Мы знаем, что европейская литература и культура, прошедшие через увлечение телесностью в эпоху Ренессанса, в этом смысле иные, ориентированные скорее на античные идеалы гармонии и красоты. А также и другие, как бы скабрезные, представления о сексуальном и сексуальности. Истоки этих других представлений – в греческих и римских оргиях, зрелищах совокупления женщин с ослами, быками, собаками в Колизее, в куртизанской культуре, в представлениях о любви телесной как таковой, которые были очень развиты в античности. Из этих корней выросли и «Весна» Боттичелли, и «Декамерон» Боккаччо, и многое-многое другое, что академик Лосев называл обратной стороной Ренессанса и описывал в своей книге «Эстетика Возрождения» как вопиющий разгул. Очевидно, что «откровения» телесного характера у европейцев в культуре.
У нас же плоть и тело никогда не соотносились ни с чем похожим на античный эстетизм или античный разврат. И то и другое – понятия, скорее относящиеся к «христианской антропологии», нежели к языческому или светскому культам. Об этом же свидетельствует и неразвитость языка в области описания сексуального акта. Даже сегодня мы можем по-прежнему говорить о нем либо в матерных терминах, либо в медицинских, а обычного общелитературного способа у нас как не было, так и нет. Это же доказывается, например, тем фактом, что во французском или итальянском языке существуют десятки слов для обозначения мужских и женских половых органов, в то время как в русском языке их можно по пальцам сосчитать. Вот почему, рассуждая о русской любви, я стану говорить о теле и плоти в терминах, предложенных в лекциях священника Андрея Лоргуса, опубликованных в Москве в 2003 году. Основные тезисы, растворенные в нашей культуре, до ее европеизации, имевшей место с конца XVIII века до революции 1917 года и с конца 90-х годов XX века по сей день, таковы:
«В «Ветхом Завете» тело противопоставлено, с одной стороны, духовному естеству, рассматривается как дом души, а с другой стороны – является собирательным понятием, которым обозначают совокупность членов, костей, тука (жира), плоти (мяса), крови и др. То есть тело рассматривается как часть мифа о сотворении человека и как конкретный физиологически обусловленный предмет.
В «Новом завете» у апостола Павла тело становится мистическим объектом человеческого бытия – либо «смертным» и «греховным», либо «чистым» и «духовным». Во время крещения человек «приобретает» духовное тело. Тайну этого преображения открыл в Себе Самом Богочеловек. Тело христианина по отношению к Телу Христову – член, а вместе – Церковь Христова».
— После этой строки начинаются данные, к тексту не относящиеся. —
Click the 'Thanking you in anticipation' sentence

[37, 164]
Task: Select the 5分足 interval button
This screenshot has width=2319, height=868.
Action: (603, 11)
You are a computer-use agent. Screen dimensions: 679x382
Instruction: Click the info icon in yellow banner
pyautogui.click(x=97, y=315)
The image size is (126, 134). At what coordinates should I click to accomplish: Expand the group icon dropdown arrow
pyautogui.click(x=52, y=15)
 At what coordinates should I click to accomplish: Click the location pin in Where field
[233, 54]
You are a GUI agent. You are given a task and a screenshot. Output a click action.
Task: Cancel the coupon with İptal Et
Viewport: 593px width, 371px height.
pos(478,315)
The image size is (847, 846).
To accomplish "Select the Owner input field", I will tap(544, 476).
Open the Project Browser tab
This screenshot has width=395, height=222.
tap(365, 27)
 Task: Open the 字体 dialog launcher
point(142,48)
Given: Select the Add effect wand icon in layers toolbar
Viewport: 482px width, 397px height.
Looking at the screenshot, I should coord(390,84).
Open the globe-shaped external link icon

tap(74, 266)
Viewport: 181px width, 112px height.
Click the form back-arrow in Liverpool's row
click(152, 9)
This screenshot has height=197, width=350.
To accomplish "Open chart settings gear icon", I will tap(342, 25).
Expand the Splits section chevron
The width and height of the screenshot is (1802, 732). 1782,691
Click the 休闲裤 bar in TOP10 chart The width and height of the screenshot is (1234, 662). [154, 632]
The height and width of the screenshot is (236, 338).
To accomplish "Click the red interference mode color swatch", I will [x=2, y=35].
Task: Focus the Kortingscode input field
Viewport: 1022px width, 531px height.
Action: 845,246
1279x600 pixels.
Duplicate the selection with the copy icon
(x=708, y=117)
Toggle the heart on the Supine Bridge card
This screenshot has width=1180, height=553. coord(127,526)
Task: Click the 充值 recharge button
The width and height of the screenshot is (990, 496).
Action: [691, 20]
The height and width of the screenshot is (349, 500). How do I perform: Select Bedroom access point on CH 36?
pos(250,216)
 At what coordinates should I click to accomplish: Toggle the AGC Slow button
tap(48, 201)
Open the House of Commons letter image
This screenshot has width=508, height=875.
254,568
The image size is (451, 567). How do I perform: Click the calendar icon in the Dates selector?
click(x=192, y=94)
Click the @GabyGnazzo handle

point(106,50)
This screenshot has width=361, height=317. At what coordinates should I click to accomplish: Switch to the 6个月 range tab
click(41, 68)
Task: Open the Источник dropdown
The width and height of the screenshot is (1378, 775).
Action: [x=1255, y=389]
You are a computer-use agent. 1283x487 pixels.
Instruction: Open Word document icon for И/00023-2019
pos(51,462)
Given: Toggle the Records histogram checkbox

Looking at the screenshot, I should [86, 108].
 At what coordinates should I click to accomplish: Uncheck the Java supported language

Очевидно, что такая расшифровка понятия рождает новую мистическую реальность. И очевидно также, что в рамках христианского мифа Христос разорвал прямую связь между телом и душой, между нечистотой тела и нечистотой души.
Что еще важно? Что тело – смертная часть человека, главный источник его искушения. Именно поэтому многие религиозные христианские сексты объявляли телу бой (умерщвление плоти), дабы оно не смущало дух своей исходной порочностью, идущей от исконно заданного противопоставления его душе.